Raw records
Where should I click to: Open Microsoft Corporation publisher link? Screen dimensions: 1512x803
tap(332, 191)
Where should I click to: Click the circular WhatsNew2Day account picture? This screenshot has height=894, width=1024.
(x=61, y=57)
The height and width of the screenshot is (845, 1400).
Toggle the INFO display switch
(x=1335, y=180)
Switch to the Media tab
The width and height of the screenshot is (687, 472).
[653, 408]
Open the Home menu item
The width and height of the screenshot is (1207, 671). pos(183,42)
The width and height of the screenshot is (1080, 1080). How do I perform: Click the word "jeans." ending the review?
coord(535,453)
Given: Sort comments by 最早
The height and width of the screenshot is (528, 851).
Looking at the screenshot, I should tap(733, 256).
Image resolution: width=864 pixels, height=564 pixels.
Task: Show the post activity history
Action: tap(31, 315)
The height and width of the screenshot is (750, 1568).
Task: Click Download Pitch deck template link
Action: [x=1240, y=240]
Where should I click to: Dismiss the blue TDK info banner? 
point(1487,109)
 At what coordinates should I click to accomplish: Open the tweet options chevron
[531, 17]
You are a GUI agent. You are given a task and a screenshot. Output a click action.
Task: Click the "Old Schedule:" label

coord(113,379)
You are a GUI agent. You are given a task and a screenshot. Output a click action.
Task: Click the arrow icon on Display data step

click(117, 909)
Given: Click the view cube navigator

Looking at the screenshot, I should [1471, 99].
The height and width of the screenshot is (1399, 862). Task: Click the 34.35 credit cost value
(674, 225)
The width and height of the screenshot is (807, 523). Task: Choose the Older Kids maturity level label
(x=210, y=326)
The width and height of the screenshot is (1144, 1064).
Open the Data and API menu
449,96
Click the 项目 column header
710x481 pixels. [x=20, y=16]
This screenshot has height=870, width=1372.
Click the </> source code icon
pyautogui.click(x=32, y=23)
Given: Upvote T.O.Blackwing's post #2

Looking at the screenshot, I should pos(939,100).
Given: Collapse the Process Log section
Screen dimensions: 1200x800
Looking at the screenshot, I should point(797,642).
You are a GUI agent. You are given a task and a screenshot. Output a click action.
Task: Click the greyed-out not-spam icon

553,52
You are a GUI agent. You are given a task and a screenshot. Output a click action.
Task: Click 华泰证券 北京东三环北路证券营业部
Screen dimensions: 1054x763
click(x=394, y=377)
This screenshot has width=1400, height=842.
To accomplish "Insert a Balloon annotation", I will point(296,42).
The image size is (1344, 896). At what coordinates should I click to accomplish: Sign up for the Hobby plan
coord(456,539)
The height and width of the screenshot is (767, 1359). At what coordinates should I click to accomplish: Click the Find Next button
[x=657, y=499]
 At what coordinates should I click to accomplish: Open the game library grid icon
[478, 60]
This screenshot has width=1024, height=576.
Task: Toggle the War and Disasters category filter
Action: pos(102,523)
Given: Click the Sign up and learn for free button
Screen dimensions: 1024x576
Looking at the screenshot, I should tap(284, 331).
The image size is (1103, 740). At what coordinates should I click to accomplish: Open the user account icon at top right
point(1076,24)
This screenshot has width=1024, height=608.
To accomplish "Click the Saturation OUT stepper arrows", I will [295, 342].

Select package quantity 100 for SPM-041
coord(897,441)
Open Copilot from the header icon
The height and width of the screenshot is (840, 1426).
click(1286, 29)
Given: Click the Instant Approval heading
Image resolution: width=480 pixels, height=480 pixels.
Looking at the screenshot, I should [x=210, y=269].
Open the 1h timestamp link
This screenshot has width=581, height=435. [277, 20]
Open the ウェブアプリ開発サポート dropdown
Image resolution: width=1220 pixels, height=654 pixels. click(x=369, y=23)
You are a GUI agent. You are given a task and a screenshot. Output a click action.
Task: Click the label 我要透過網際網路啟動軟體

Written task => Write out all of the rows again, switching each "Where should I click to" to "Where do I click to" and leaving everything else as it is.

Task output =>
Where do I click to: Open Microsoft Corporation publisher link? Screen dimensions: 1512x803
tap(332, 191)
Where do I click to: Click the circular WhatsNew2Day account picture? This screenshot has height=894, width=1024.
(x=61, y=57)
The height and width of the screenshot is (845, 1400).
Toggle the INFO display switch
(x=1335, y=180)
Switch to the Media tab
The width and height of the screenshot is (687, 472).
[653, 408]
Open the Home menu item
The width and height of the screenshot is (1207, 671). pos(183,42)
The width and height of the screenshot is (1080, 1080). How do I perform: Click the word "jeans." ending the review?
coord(535,453)
Given: Sort comments by 最早
The height and width of the screenshot is (528, 851).
Looking at the screenshot, I should tap(733, 256).
Image resolution: width=864 pixels, height=564 pixels.
Task: Show the post activity history
Action: tap(31, 315)
The height and width of the screenshot is (750, 1568).
Task: Click Download Pitch deck template link
Action: [x=1240, y=240]
Where do I click to: Dismiss the blue TDK info banner? 
point(1487,109)
 At what coordinates should I click to accomplish: Open the tweet options chevron
[531, 17]
You are a GUI agent. You are given a task and a screenshot. Output a click action.
Task: Click the "Old Schedule:" label

coord(113,379)
You are a GUI agent. You are given a task and a screenshot. Output a click action.
Task: Click the arrow icon on Display data step

click(117, 909)
Given: Click the view cube navigator

Looking at the screenshot, I should [1471, 99].
The height and width of the screenshot is (1399, 862). Task: Click the 34.35 credit cost value
(674, 225)
The width and height of the screenshot is (807, 523). Task: Choose the Older Kids maturity level label
(x=210, y=326)
The width and height of the screenshot is (1144, 1064).
Open the Data and API menu
449,96
Click the 项目 column header
710x481 pixels. [x=20, y=16]
This screenshot has height=870, width=1372.
Click the </> source code icon
pyautogui.click(x=32, y=23)
Given: Upvote T.O.Blackwing's post #2

Looking at the screenshot, I should pos(939,100).
Given: Collapse the Process Log section
Screen dimensions: 1200x800
Looking at the screenshot, I should point(797,642).
You are a GUI agent. You are given a task and a screenshot. Output a click action.
Task: Click the greyed-out not-spam icon

553,52
You are a GUI agent. You are given a task and a screenshot. Output a click action.
Task: Click 华泰证券 北京东三环北路证券营业部
Screen dimensions: 1054x763
click(x=394, y=377)
This screenshot has width=1400, height=842.
To accomplish "Insert a Balloon annotation", I will point(296,42).
The image size is (1344, 896). At what coordinates should I click to accomplish: Sign up for the Hobby plan
coord(456,539)
The height and width of the screenshot is (767, 1359). At what coordinates should I click to accomplish: Click the Find Next button
[x=657, y=499]
 At what coordinates should I click to accomplish: Open the game library grid icon
[478, 60]
This screenshot has width=1024, height=576.
Task: Toggle the War and Disasters category filter
Action: pos(102,523)
Given: Click the Sign up and learn for free button
Screen dimensions: 1024x576
Looking at the screenshot, I should tap(284, 331).
The image size is (1103, 740). At what coordinates should I click to accomplish: Open the user account icon at top right
point(1076,24)
This screenshot has width=1024, height=608.
To accomplish "Click the Saturation OUT stepper arrows", I will [295, 342].

Select package quantity 100 for SPM-041
coord(897,441)
Open Copilot from the header icon
The height and width of the screenshot is (840, 1426).
click(1286, 29)
Given: Click the Instant Approval heading
Image resolution: width=480 pixels, height=480 pixels.
Looking at the screenshot, I should [x=210, y=269].
Open the 1h timestamp link
This screenshot has width=581, height=435. [277, 20]
Open the ウェブアプリ開発サポート dropdown
Image resolution: width=1220 pixels, height=654 pixels. click(x=369, y=23)
You are a GUI agent. You are given a task and a screenshot. Output a click action.
Task: Click the label 我要透過網際網路啟動軟體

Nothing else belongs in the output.